Preservación del patrimonio histórico

“Alternativa al expolio marino”

Ánforas de Mar, una alternativa al expolio marino y al mercado negro

Las ánforas que se han recuperado de los distintos pecios* submarinos, pertenecen al gobierno y no pueden comercializarse por ser patrimonio histórico de la humanidad, sólo pueden ser expuestas en los museos.

Ánforas de Mar nace con la idea de ser una alternativa al expolio marino, una práctica muy extendida por su rentabilidad en el mercado negro a pesar de ser un delito penalizado con cárcel. El expolio de los yacimientos arqueológicos marinos supone una pérdida de conocimientos irreemplazable, ya que las ánforas, son contenedores de conocimiento que nos aportan información de la antiguedad, al igual que el resto de hallazgos arqueológicos.

¿Qué es un pecio?

Es un pedazo o resto de una nave que ha naufragado o porción de lo que ella contiene. Según el patrimonio cultural subacuático, esta denominación es correcta cuando lleva como mínimo cien años sumergido. Es un vestigio y una prueba insustituible del instante que vivía a diario la tripulación, que revela como configuraban la carga, bienes muebles, utensilios y por otro lado, sus ideales, su credo, su actitud informes que detallarán noticias de gran valor a la humanidad. 

Cuando se inició la comercialización entre los países bañados por el Mediterráneo, las bodegas de los galeones viajaban cargadas de ánforas transportando alimentos perecederos, y a menudo sufrían naufragios por la mala calidad de sus naves o por ataques de otros barcos piratas que trataban de robarles las mercaderías. Un gran número de éstos se perdían en alta mar y el gobierno intentaba con los limitados recursos de la época la recuperación de los galeones hundidos en aguas someras, pero raramente se lograba localizar parte de una nave hundida.

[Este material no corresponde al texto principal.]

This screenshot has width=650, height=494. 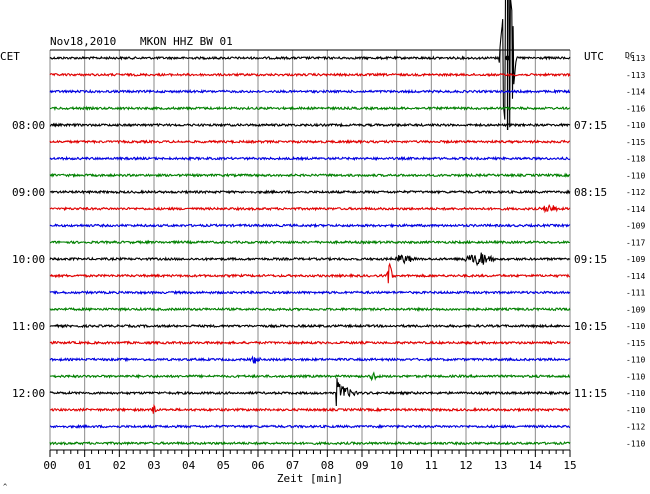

Gracias a la ley de Darwin, los gobiernos se interesaron por la investigación histórico-arqueológica para estudiar el paso de las distintas civilizaciones que surcaron nuestros mares, así como pervivencias y costumbres de nuestros pueblos marineros. La ley comenzó a proteger el patrimonio y decidieron penalizar con cárcel la apropiación de estas reliquias que aún hoy día se siguen recuperando en distintas prospecciones y que sólo pueden ser custodiadas y contempladas en los museos. Ánforas de Mar nació con la idea de ser una alternativa al expolio marino, pues nuestras ánforas están cultivadas bajo el mar en unas condiciones que favorecen la vida marina debido a que se depositan junto a las corrientes de agua que se generan en el bombeo que emplea una central para refrigerar sus condensadores. Este sistema de filtrado propicia unas condiciones especiales que favorecen la vida subacuática y aceleran el envejecimiento de cada pieza. Precisamente por este tipo de proceso tan natural son parecidas a las encontradas en naufragios.